## TASK LIST
a - Answer the following questions using the account of writing fiction.
(i) What did the writer use to write the first two novels?
(ii) In what year did the writer buy a first computer?
(iii) For how many years did the writer periodically submit novels to publishers and literary agents?
b - For each statement, state whether it agrees with the account of writing fiction, and quote the words that decide it.
(i) The fourth novel reused the story line and characters from the first.
(ii) Friends and relatives who read the novels generally responded negatively.
(iii) Marketing a self-published book was easy.

## DOCUMENT PASSAGE
╭──

I started writing fiction in the early 1980s. I wrote my first two novels on an electronic typewriter. One of the most valuable (and traumatic) lessons I learned was the value of a skilled (as in cruel and heartless) editor. To be honest, my first novel turned out to be more learning experience than productive effort - although that certainly wasn't what I wanted to believe after finishing the first draft. It took some tactlessly honest editorial advice to shatter my precious delusions and allow me to see the flaws in my storytelling. I reluctantly came to the realization that there was little actual value in my first novel beyond the learning experience of writing it. It would be easier - and much more fun - to start a second novel employing the lessons learned from writing the first.
I went through repeated cycles of taking my "near perfect" work to a trusted editor only to learn that it needed yet another major rewrite. But in retrospect, I have to admit that each time the editor was right, and the changes were a substantial improvement. Sometimes all it takes is a fresh first impression.
Finding an alternative to the endless retyping required by each rewrite was my primary motivation for buying my first computer in 1984. I wrote two more novels on that first computer - the fourth novel reusing the basic story line and characters from the now abandoned first.
Over the next 28 years I periodically submitted my novels to every science fiction and action-adventure publisher and literary agent listed in the guides. The only results were to add a couple more inches of rejections to the stack. I lent copies to friends, relatives, and unsuspecting acquaintances, and the responses tended to be positive. Most of those who read one of my novels seemed to actually want to read the others was well. However, the traditional publishing industry remained defiantly resistant to the attractions of my literary efforts.
Unable to convince a conventional agent or publisher to take on my novels, my primary alternative was to self-publish. While it was technically possible to produce a printed book without the involvement of a conventional publisher, it was exceedingly difficult to market a self-published book.

╰──

## PROVIDED DATA
╭──

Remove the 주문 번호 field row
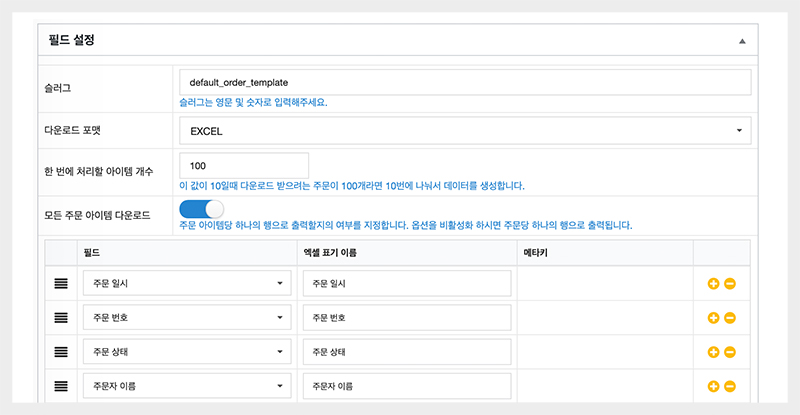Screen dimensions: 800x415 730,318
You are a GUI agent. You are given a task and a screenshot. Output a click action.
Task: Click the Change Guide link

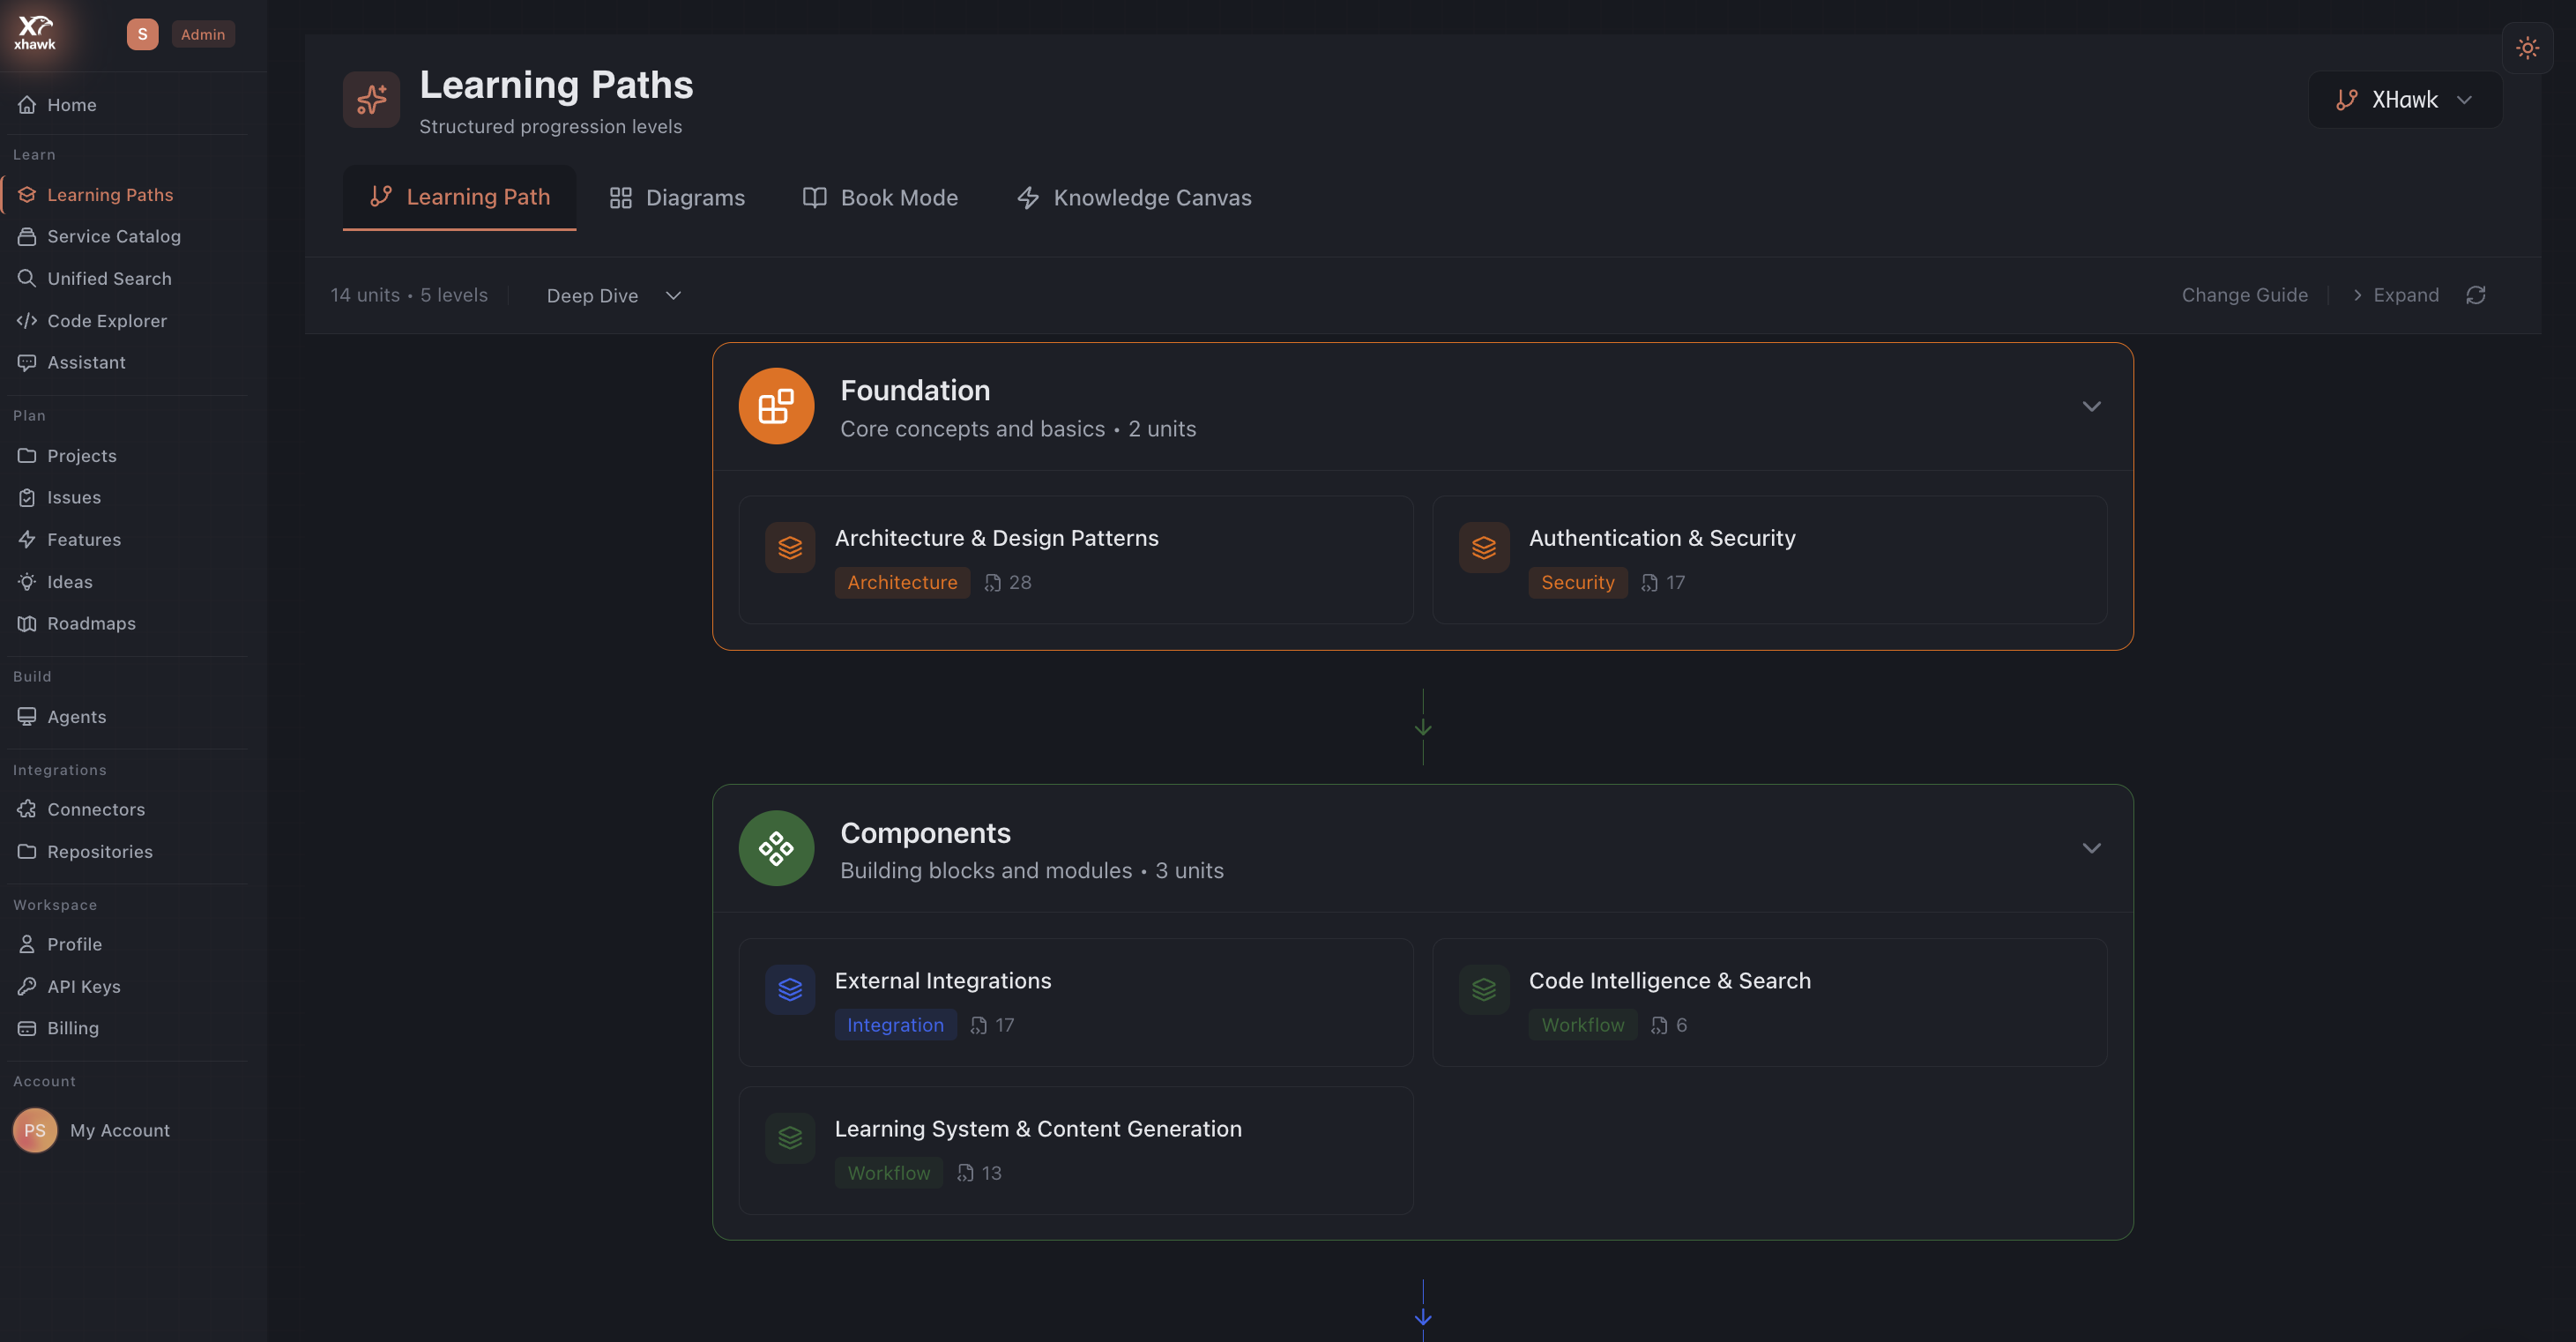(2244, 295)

╰──
╭──

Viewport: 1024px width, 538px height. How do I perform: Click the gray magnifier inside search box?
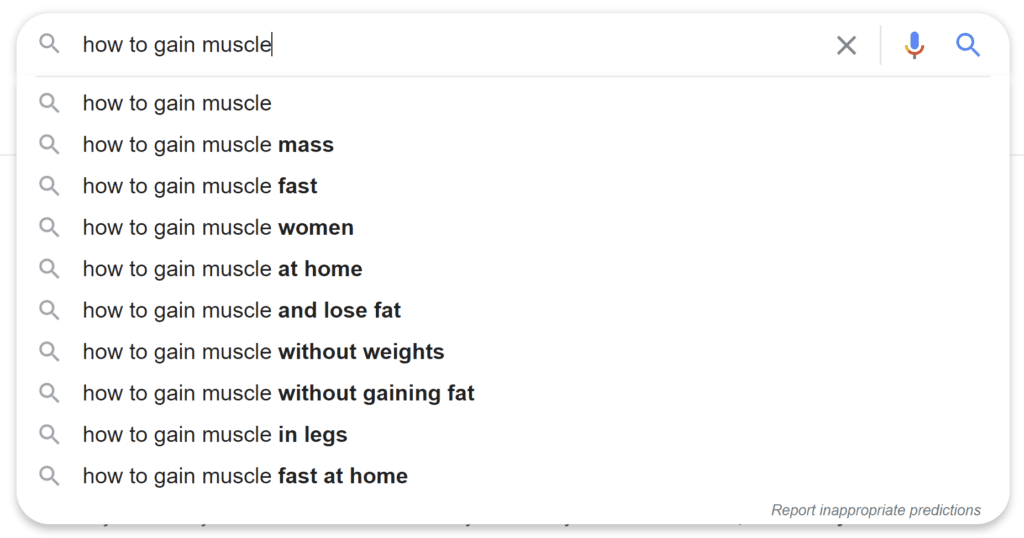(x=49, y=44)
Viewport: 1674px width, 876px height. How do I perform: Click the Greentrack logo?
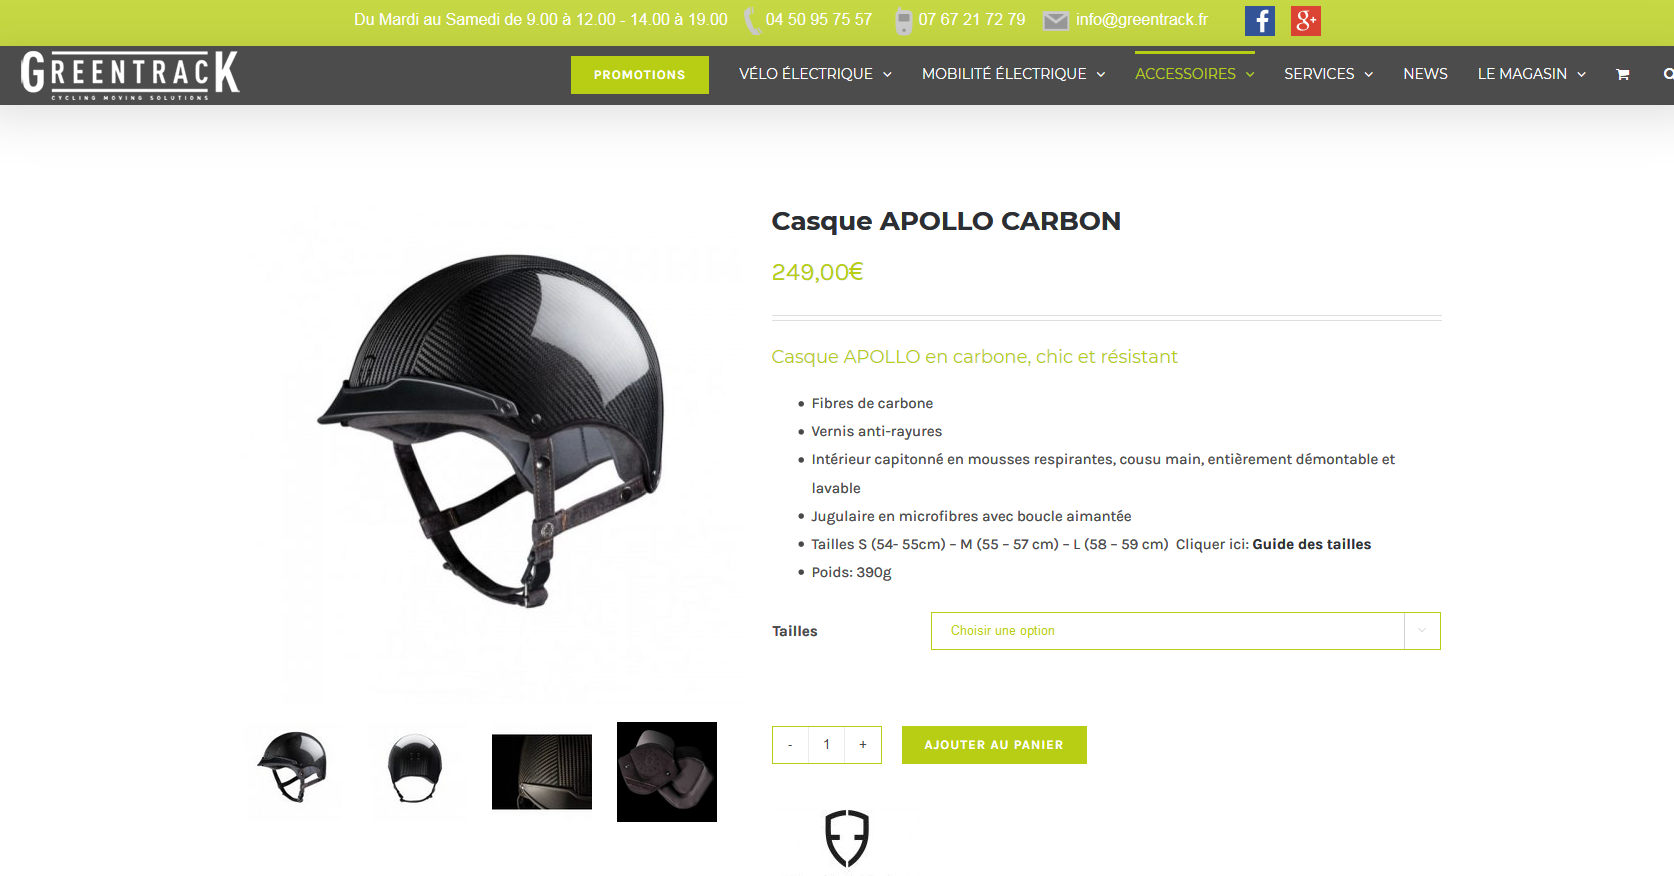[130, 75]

╰──
╭──

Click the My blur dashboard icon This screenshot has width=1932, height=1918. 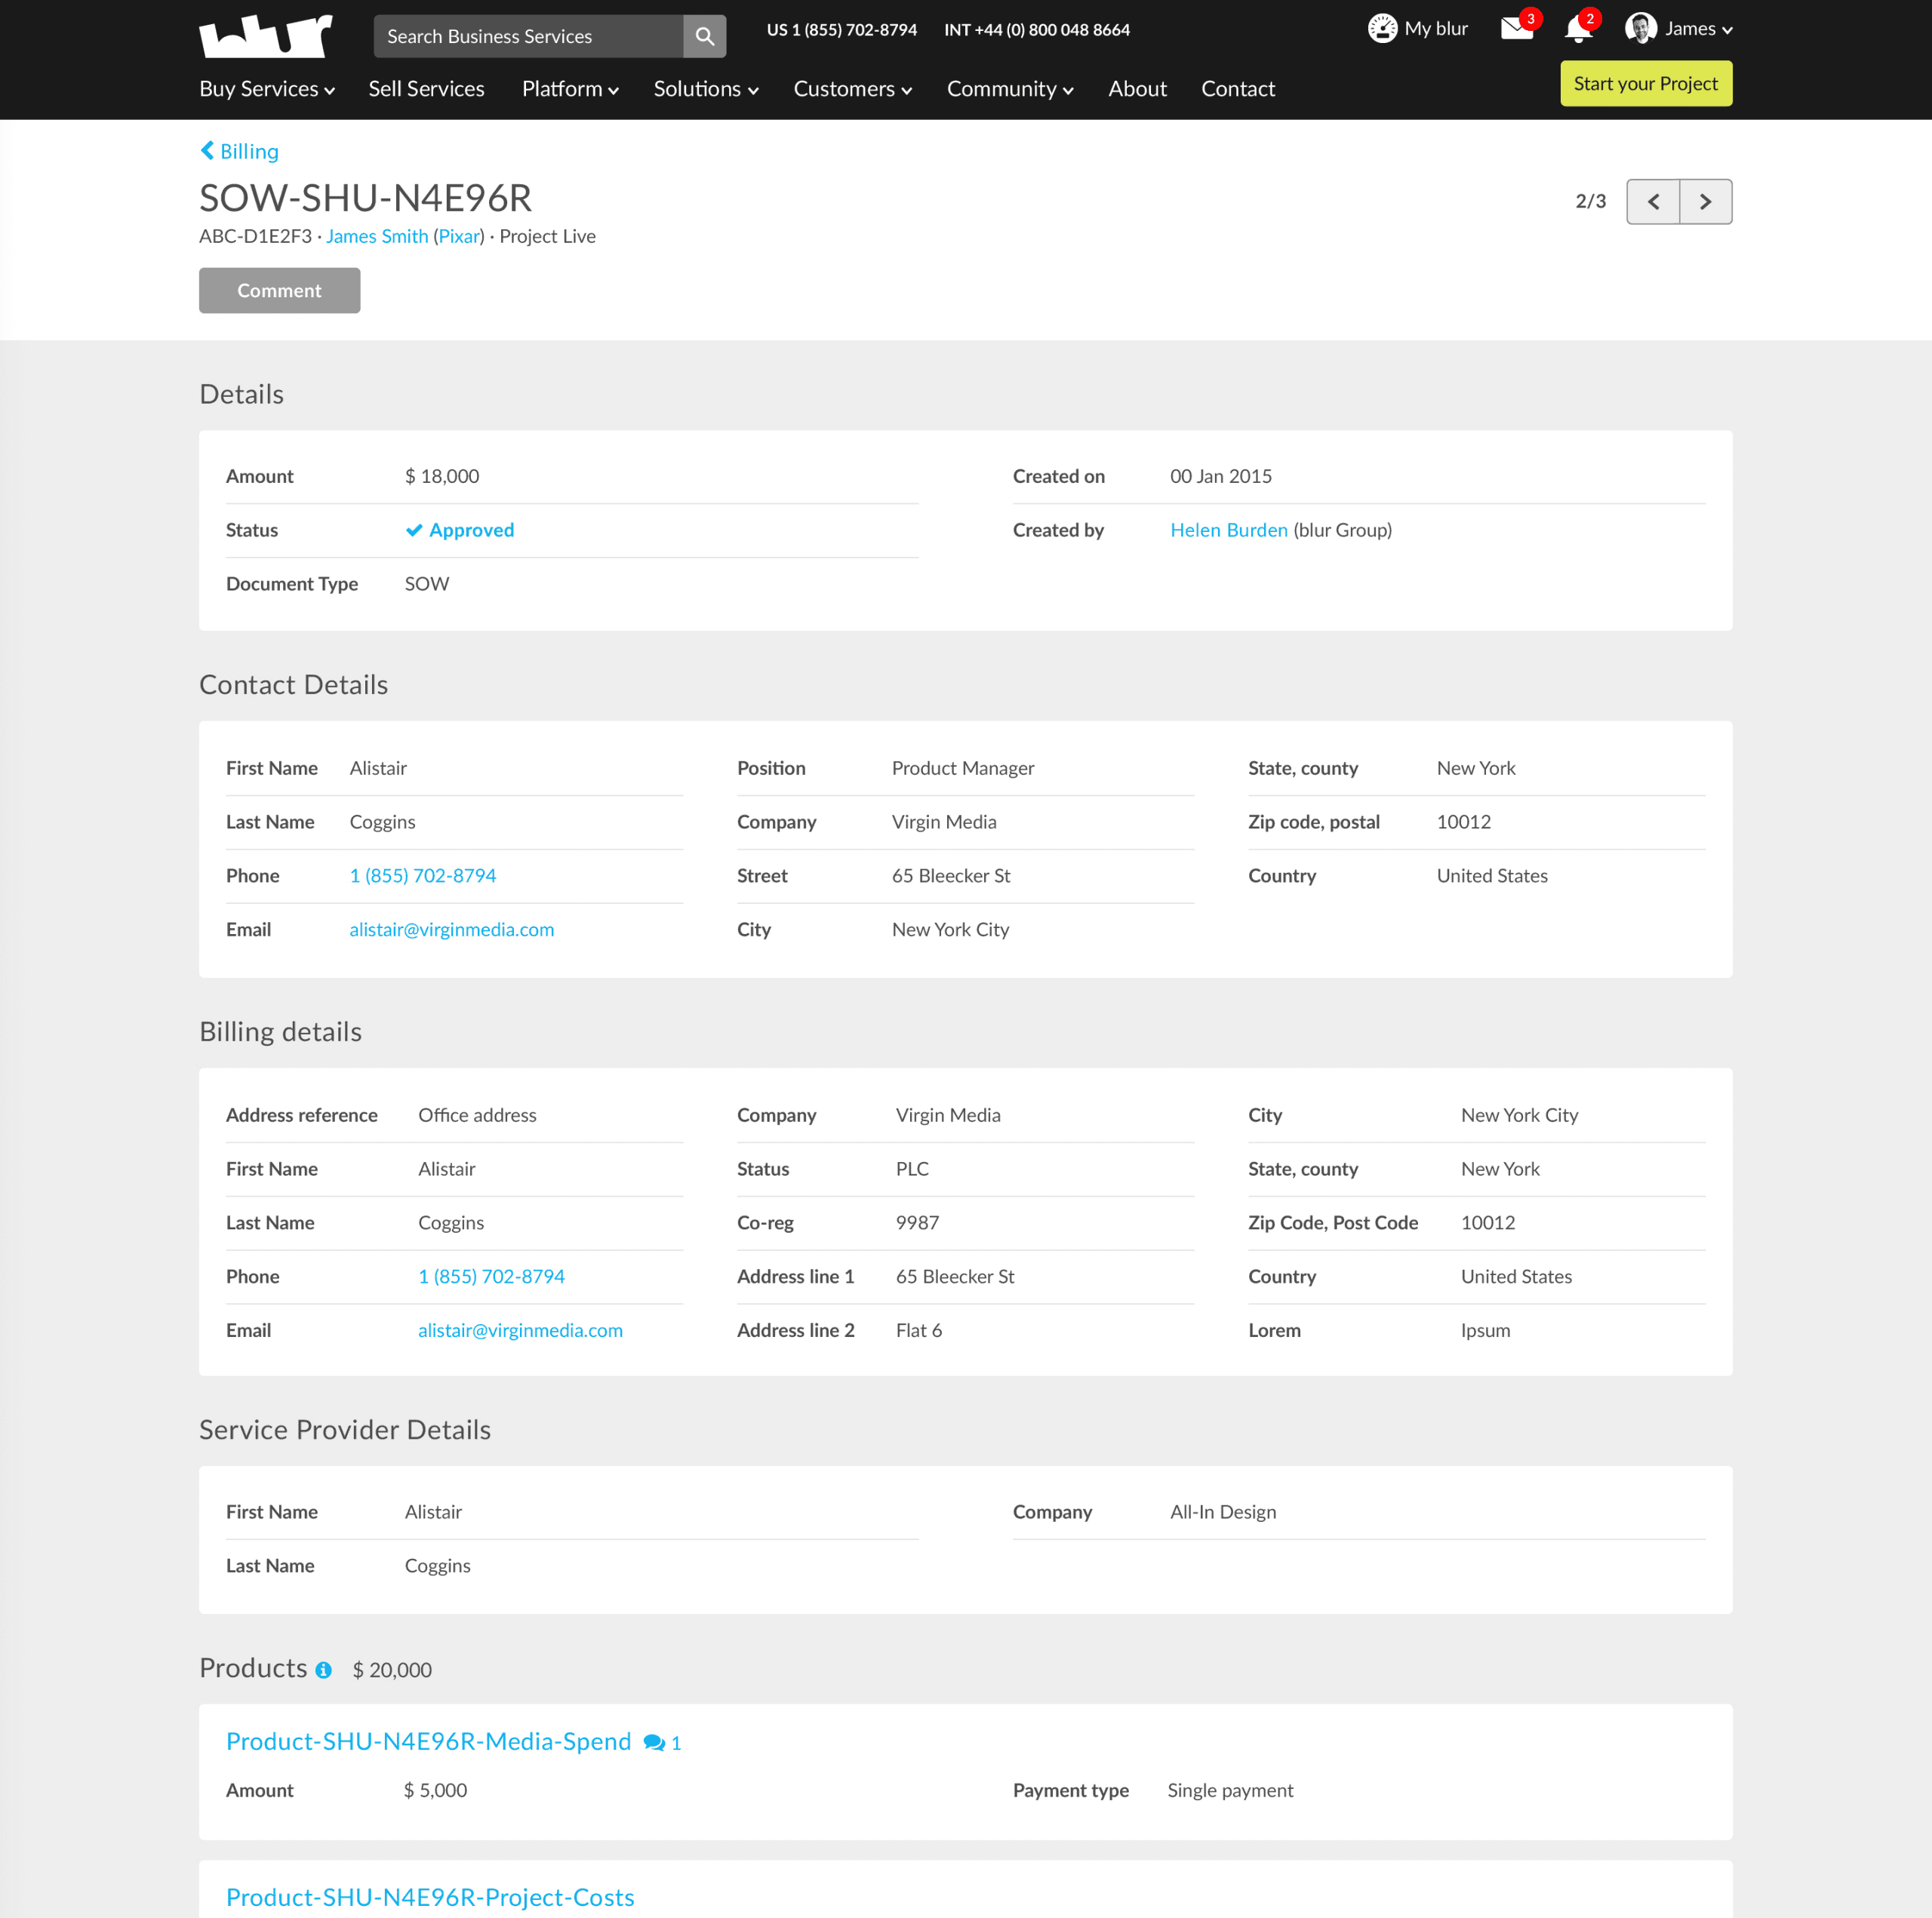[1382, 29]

╰──

## TASK SOLUTIONS
a -
(i) An electronic typewriter.
(ii) 1984.
(iii) 28 years.

b -
(i) Yes: "the fourth novel reusing the basic story line and characters from the now abandoned first."
(ii) No: "the responses tended to be positive."
(iii) No: "it was exceedingly difficult to market a self-published book."